Figure 8.

The non-proteolytic ubiquitination perturbs OTULIN–HOIP interaction. (A) HOIP, TRIM32, and OTULIN or the K64R/K66R mutant were transfected into HEK293 cells in the indicated combination. After 48 h, cell lysates were immunoprecipitated and blotted with the indicated antibodies. (B) OTULIN-FLAG was transfected with TRIM32 or the RING deletion mutant (Mut) into HEK293 cells.
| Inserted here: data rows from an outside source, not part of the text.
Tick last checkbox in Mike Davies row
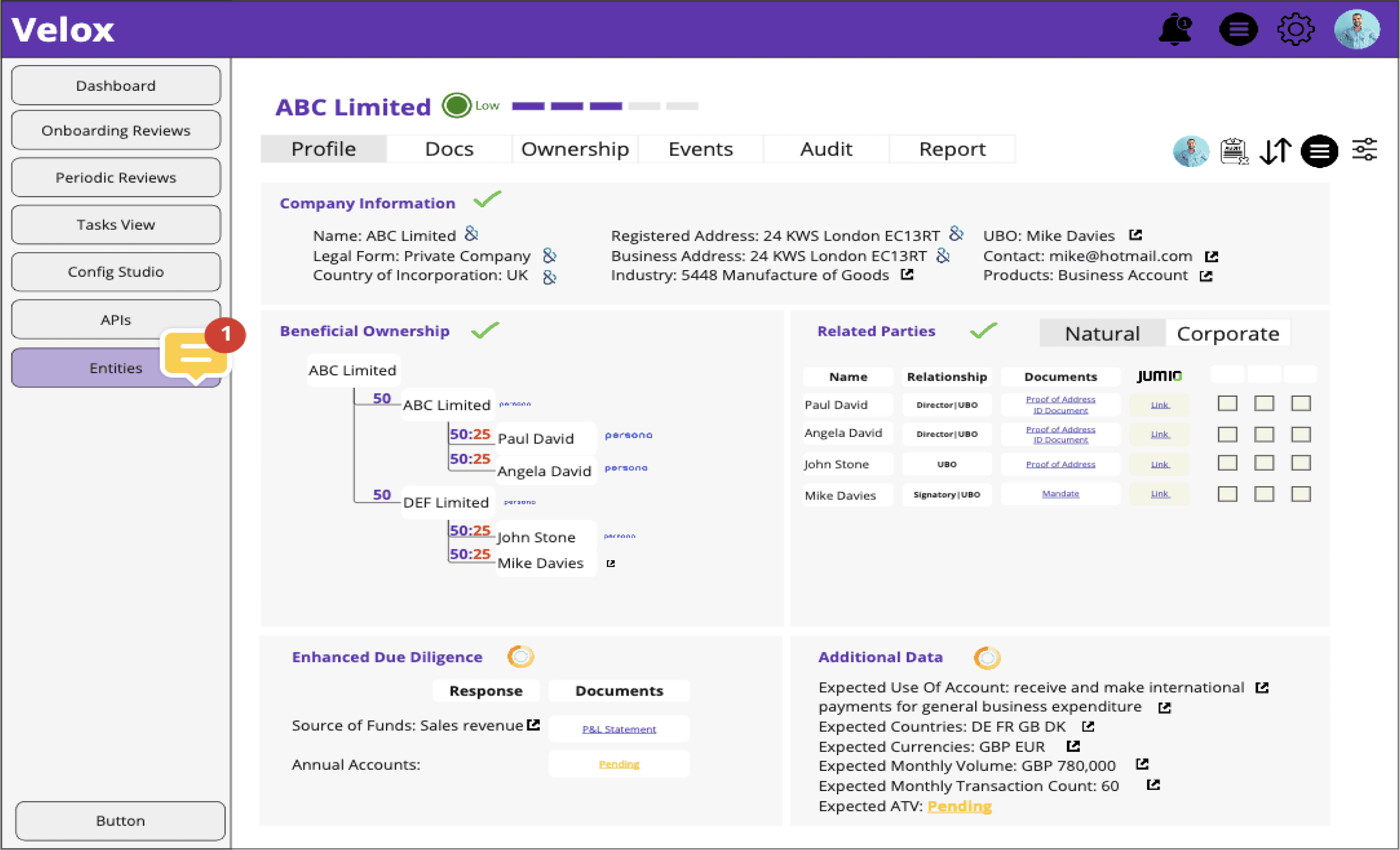Image resolution: width=1400 pixels, height=850 pixels. [1301, 494]
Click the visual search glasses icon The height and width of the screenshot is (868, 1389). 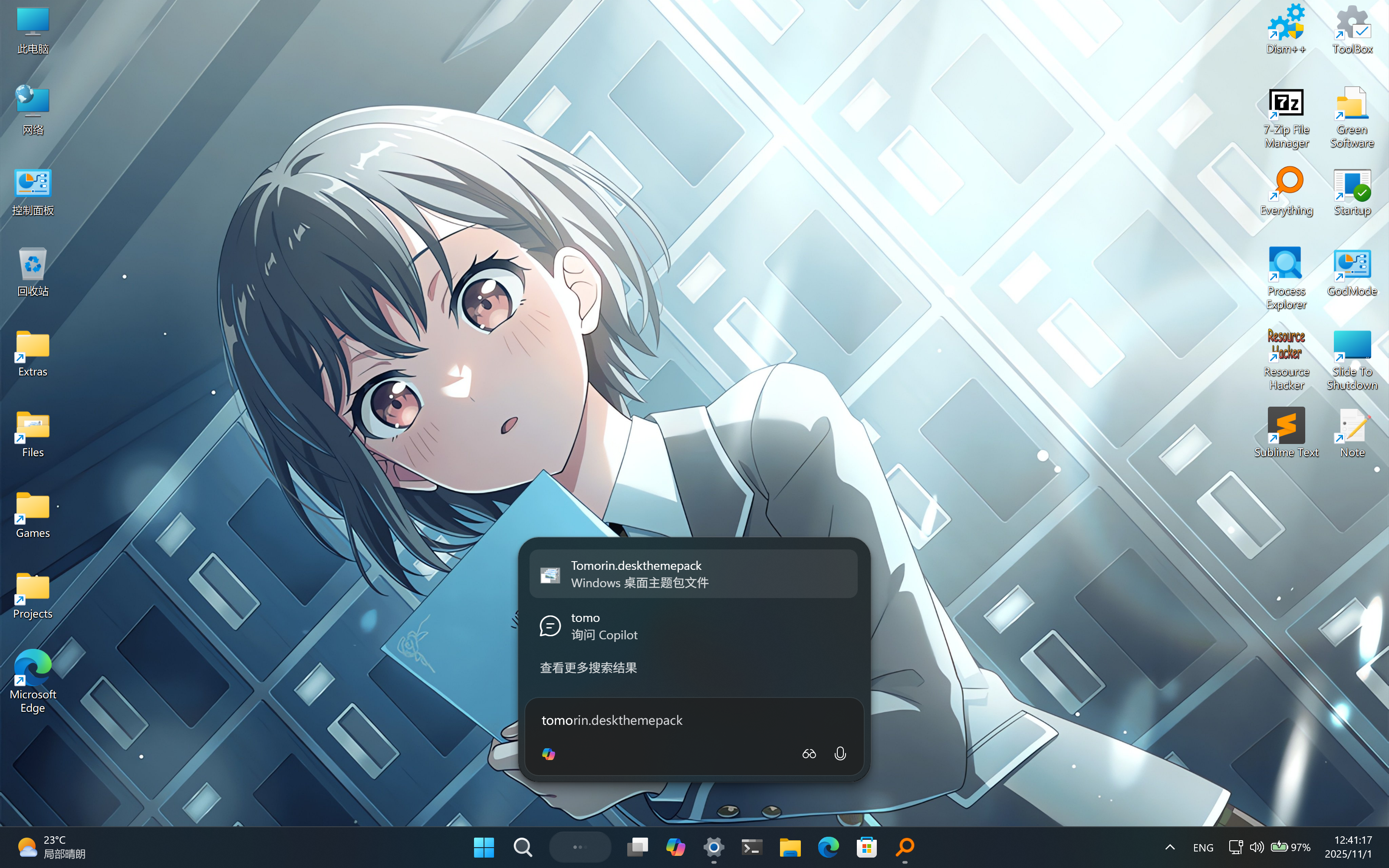[809, 754]
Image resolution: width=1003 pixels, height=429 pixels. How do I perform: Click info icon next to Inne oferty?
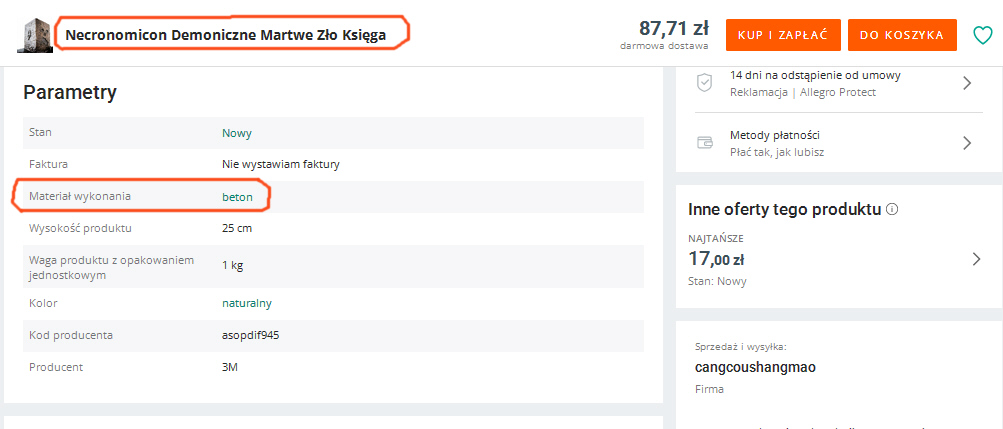click(892, 210)
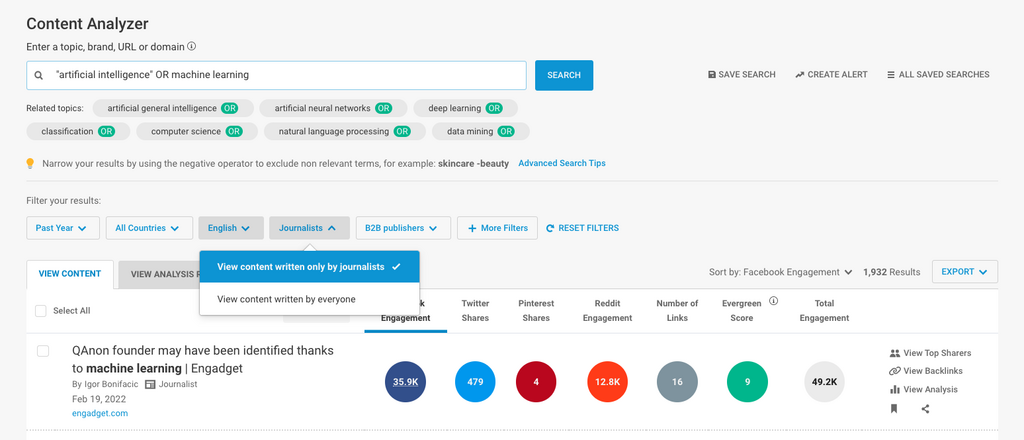Click the View Top Sharers icon
This screenshot has height=440, width=1024.
(x=894, y=353)
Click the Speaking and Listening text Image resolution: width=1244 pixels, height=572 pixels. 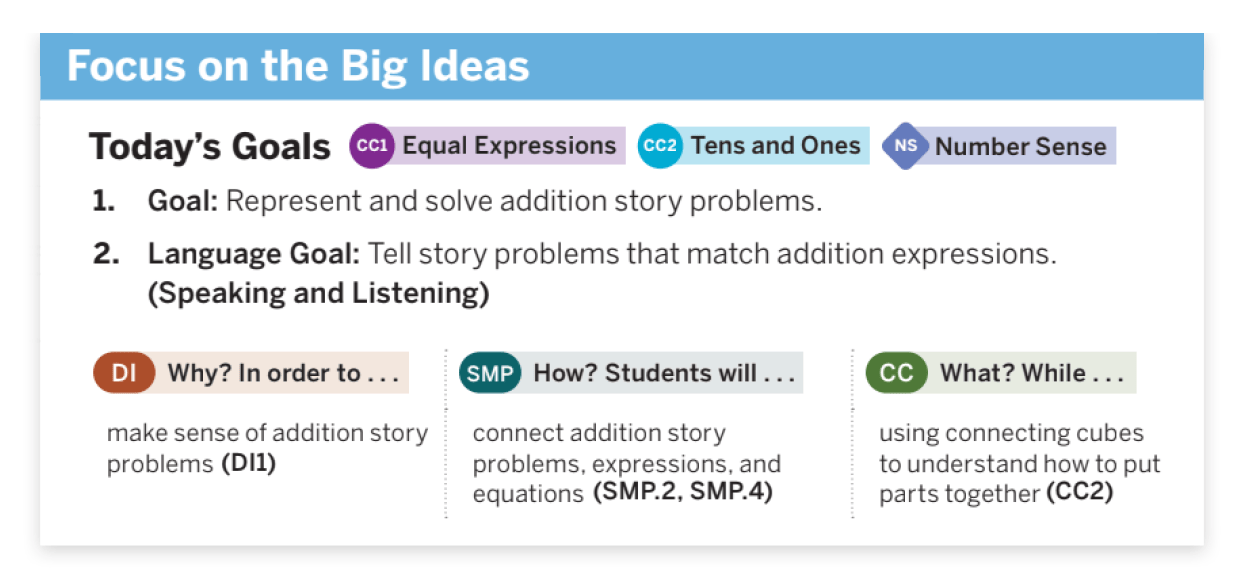(x=318, y=294)
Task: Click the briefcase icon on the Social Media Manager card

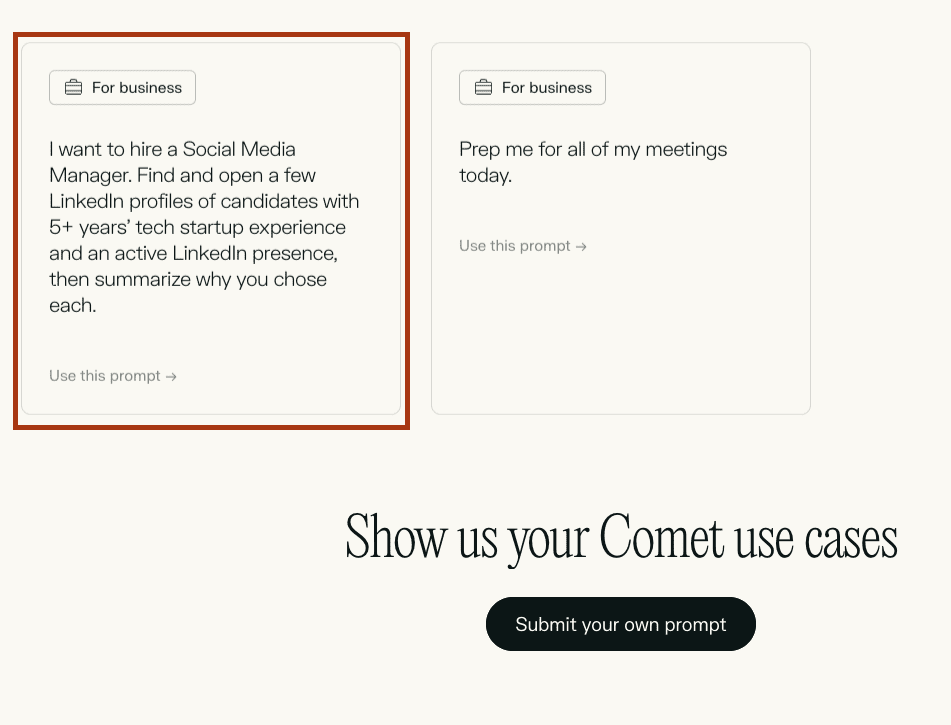Action: point(73,88)
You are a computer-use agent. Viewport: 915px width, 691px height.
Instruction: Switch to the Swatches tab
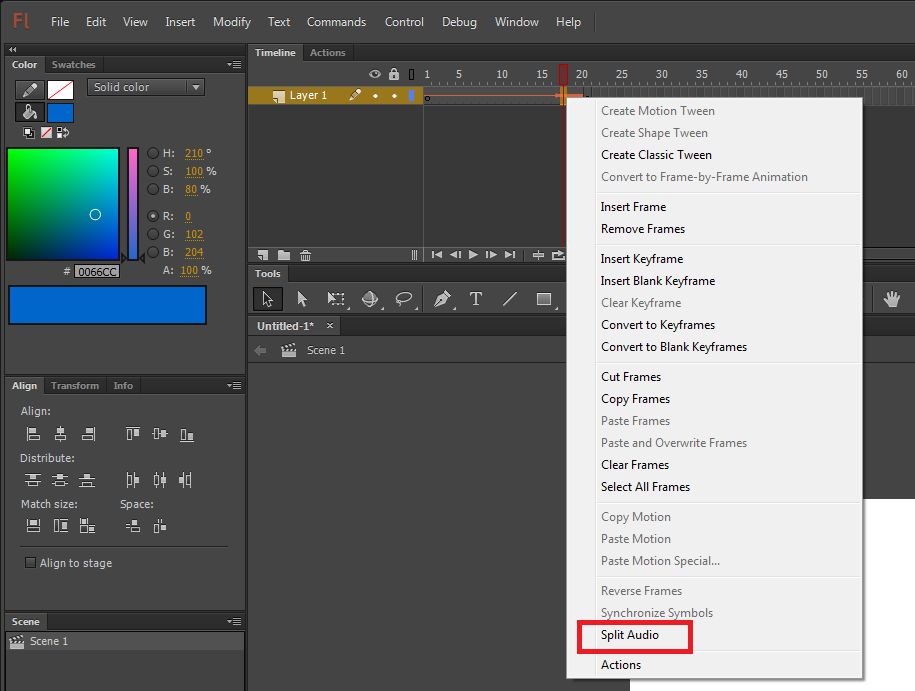tap(73, 65)
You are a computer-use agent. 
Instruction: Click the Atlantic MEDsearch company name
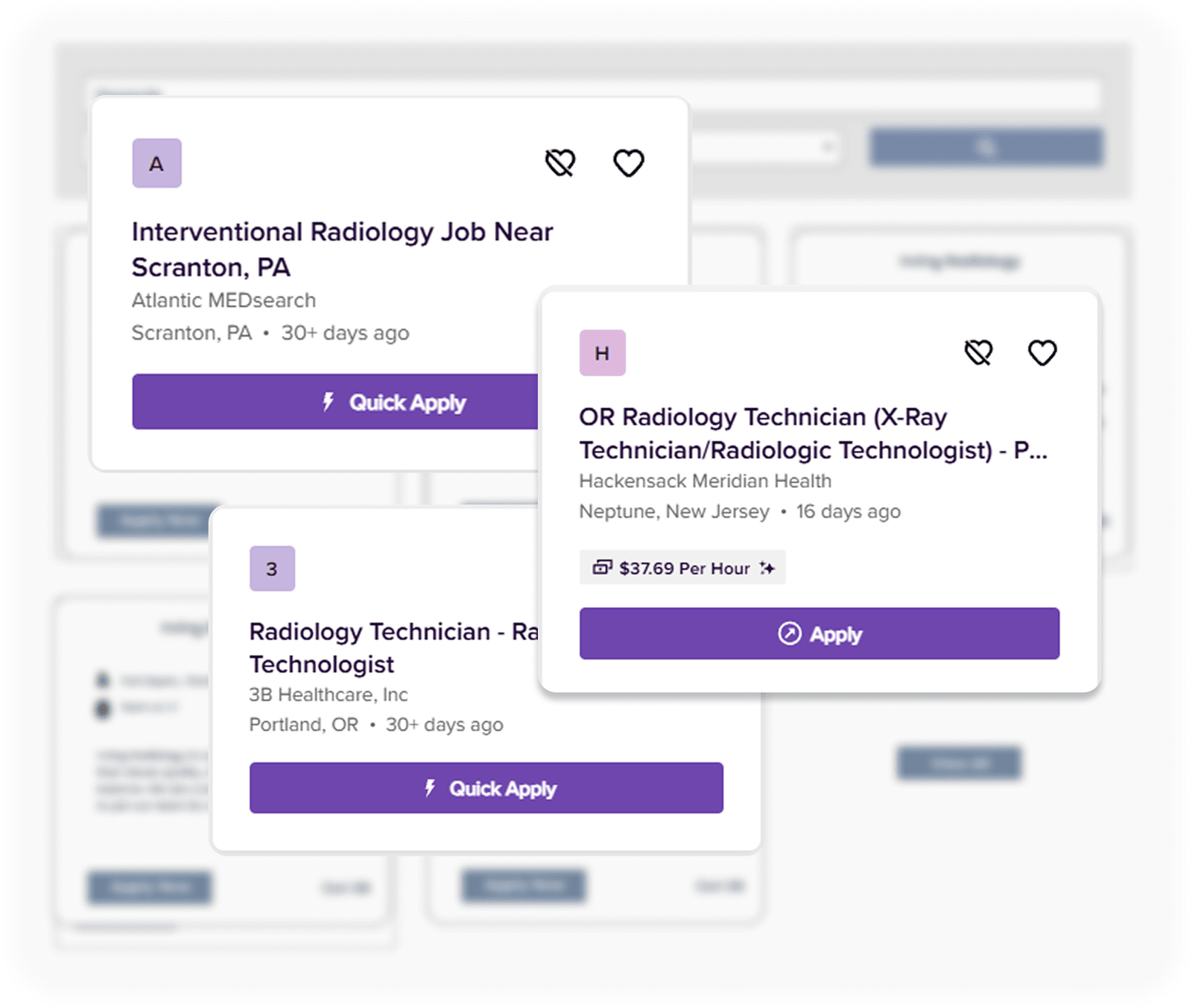click(224, 300)
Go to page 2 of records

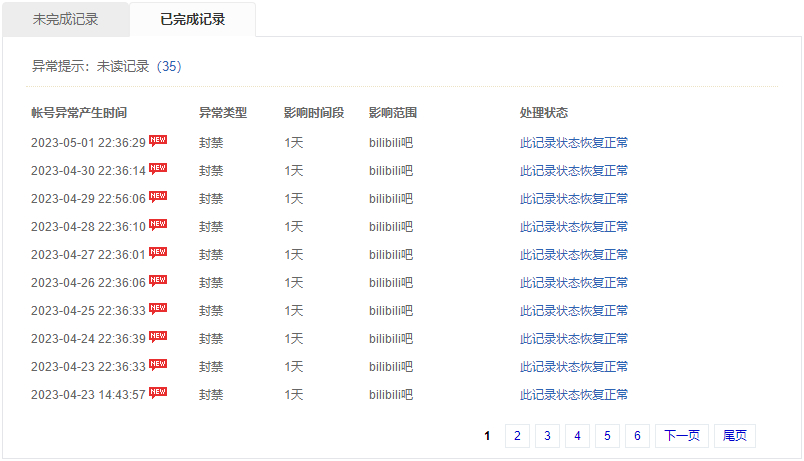click(517, 436)
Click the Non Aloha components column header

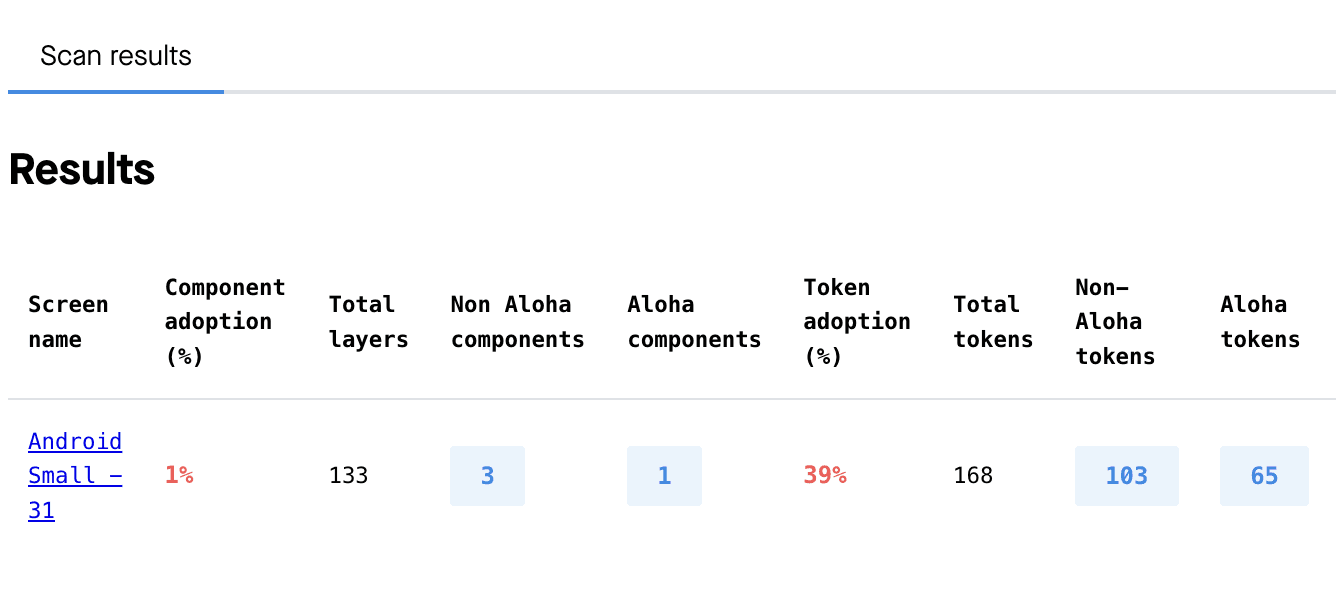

After 48 h, cell lysates were immunoprecipitated with anti-FLAG antibody and blotted as indicated. (C) OTULIN-FLAG was transfected into HEK293 and the TRIM32 knockout cells. After 48 h, cell lysates were immunoprecipitated with anti-FLAG antibody and blotted as indicated. (D) TRIM32 or the RING deletion mutant was transfected into HEK293 cells along with OTULIN, LUBAC, NF-κB luciferase reporter, and pRL-SV40 in the indicated combination. After 48 h, luciferase activities were measured. *P < 0.05. The protein expression levels of TRIM32, LUBAC, and OTULIN were determined by western blotting. The non-specific band (n.s.) is indicated. (E) The working model for TRIM32-mediated OTULIN ubiquitination and NF-κB activation.